Он усвоил все это с первого раза. С первого ожидания и первого боя. Усвоил раз и навсегда в пятнадцать лет и больше уже не забывал никогда.
Отец, как и полагалось людям его звания, радея о будущности сына, отправил его ко двору в пажи к инфанту дону Санчо. Обычный путь для юношей благородного происхождения, которые поступали в обучение при дворе среди аристократов и прославленных воинов и смиренно служили, прежде чем испытать себя на войне – воевали же в ту пору не столько с магометанами, сколько с наваррцами и арагонцами, – дождаться посвящения в рыцари и получить все права и привилегии, причитающиеся кастильскому неродовитому дворянству.
«Ты станешь моим знаменосцем», – пообещал ему позже дон Санчо.
…Слабый звук – клок-клок-клок – прервал его воспоминания. Сперва Руй Диас подумал, что это камень скатился на дно лощины, но если услышал он, значит могли бы услышать и мавры, находившиеся внизу, – по крайней мере, тот, кто стоял на часах. Руй Диас, весь подобравшись, приподнялся на локтях и взглянул. На биваке уже не было костра – только светились красным последние догорающие головни. Все вроде бы было спокойно.
– Ничего, – прошептал Диего Ордоньес, примостившийся рядом.
Были же когда-то славные времена, думал Руй Диас, вновь расслабив мышцы. Счастливые времена. Инфант дон Санчо и юный идальго сразу понравились друг другу, и Руй Диас, чье лицо еще не знало бритвы, принял боевое крещение под Граусом, а потом – в походе против Могтадира, эмира Сарагосы, отказавшегося платить положенную дань: начались битвы в чистом поле и под стенами крепостей, и оба подбодряли друг друга в бою, соперничали в отваге и лихости, а потом выхвалялись друг перед другом своими подвигами, как мальчишки, каковыми, впрочем, оба и были.

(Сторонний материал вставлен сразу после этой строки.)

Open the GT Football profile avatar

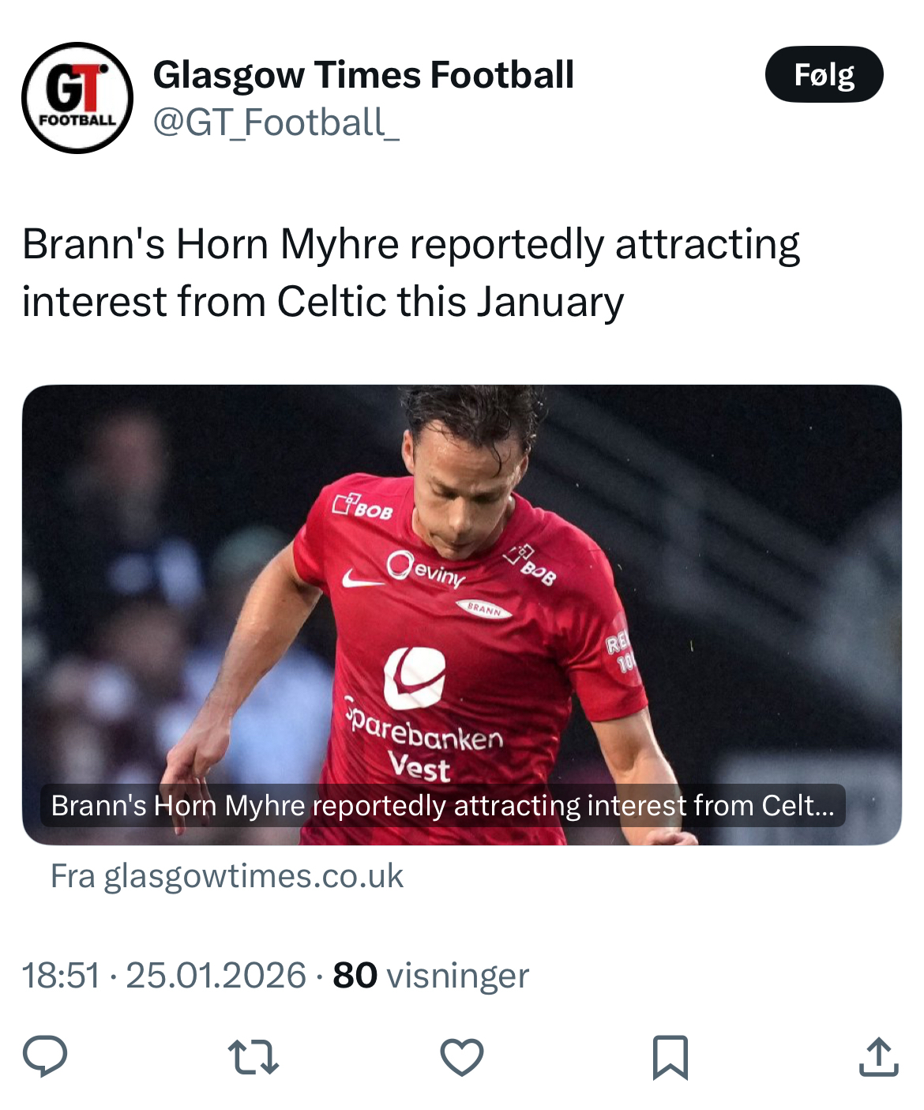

«Ты станешь моим знаменосцем». Это обещание грело душу, как горячее вино. Четыре надменных слова обещали славу.
«Ты станешь моим знаменосцем».
Дон Санчо произнес эти слова после битвы у реки Хилоки, когда усталое кастильское войско после победы перестраивалось в долине. Произнес, еще не успев снять шлем, а потом стянул обагренную кровью агарян [6] латную перчатку и протянул Рую Диасу руку. Это пообещал ему будущий король в тот день, который мог бы стать – хоть и не стал – для обоих последним, в тот день, когда они рубились плечом к плечу, сражались со всем пылом юности и беспощадностью истых воинов, уверенных, что перерезать мавру глотку – значит совершить богоугодное дело. А юная кастильская знать – такие принцы, как этот, с открытой рыцарской прямотой протянувший ему руку, – неизменно держит свое слово.